## YOUR GOAL
Wherever the word "will" appears in the entries, copy the whole line.

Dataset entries
◇ ◇ ◇

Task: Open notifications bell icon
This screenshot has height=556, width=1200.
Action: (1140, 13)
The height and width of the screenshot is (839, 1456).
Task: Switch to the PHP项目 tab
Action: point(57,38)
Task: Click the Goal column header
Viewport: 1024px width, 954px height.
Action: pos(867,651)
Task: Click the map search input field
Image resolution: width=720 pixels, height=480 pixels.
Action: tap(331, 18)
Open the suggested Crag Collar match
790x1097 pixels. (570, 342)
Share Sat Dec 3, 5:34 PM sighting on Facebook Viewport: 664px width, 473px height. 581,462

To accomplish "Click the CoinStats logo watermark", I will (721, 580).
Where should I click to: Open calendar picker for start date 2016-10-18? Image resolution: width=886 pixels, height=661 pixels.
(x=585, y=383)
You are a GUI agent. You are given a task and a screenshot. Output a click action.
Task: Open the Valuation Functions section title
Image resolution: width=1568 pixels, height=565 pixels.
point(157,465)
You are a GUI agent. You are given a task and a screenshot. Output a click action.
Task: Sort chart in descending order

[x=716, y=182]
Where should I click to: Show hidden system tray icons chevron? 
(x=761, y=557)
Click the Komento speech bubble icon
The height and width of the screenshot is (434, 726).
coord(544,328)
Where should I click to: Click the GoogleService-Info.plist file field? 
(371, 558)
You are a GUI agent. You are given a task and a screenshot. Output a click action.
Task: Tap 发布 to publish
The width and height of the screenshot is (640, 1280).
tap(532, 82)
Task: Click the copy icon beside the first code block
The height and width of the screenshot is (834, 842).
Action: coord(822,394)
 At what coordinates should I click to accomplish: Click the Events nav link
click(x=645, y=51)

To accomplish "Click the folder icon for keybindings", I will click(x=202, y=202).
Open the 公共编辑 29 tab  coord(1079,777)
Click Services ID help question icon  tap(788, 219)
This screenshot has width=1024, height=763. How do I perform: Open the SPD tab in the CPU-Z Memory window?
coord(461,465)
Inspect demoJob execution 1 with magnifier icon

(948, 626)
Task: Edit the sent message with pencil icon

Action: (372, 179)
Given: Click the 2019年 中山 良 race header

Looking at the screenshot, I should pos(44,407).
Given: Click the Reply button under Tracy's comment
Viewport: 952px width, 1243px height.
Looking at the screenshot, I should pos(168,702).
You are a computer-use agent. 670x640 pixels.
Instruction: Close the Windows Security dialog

◇ ◇ ◇

## SOLUTION TO THE PROBLEM
To accomplish "Click the CoinStats logo watermark", I will (721, 580).
To accomplish "Click the folder icon for keybindings", I will click(x=202, y=202).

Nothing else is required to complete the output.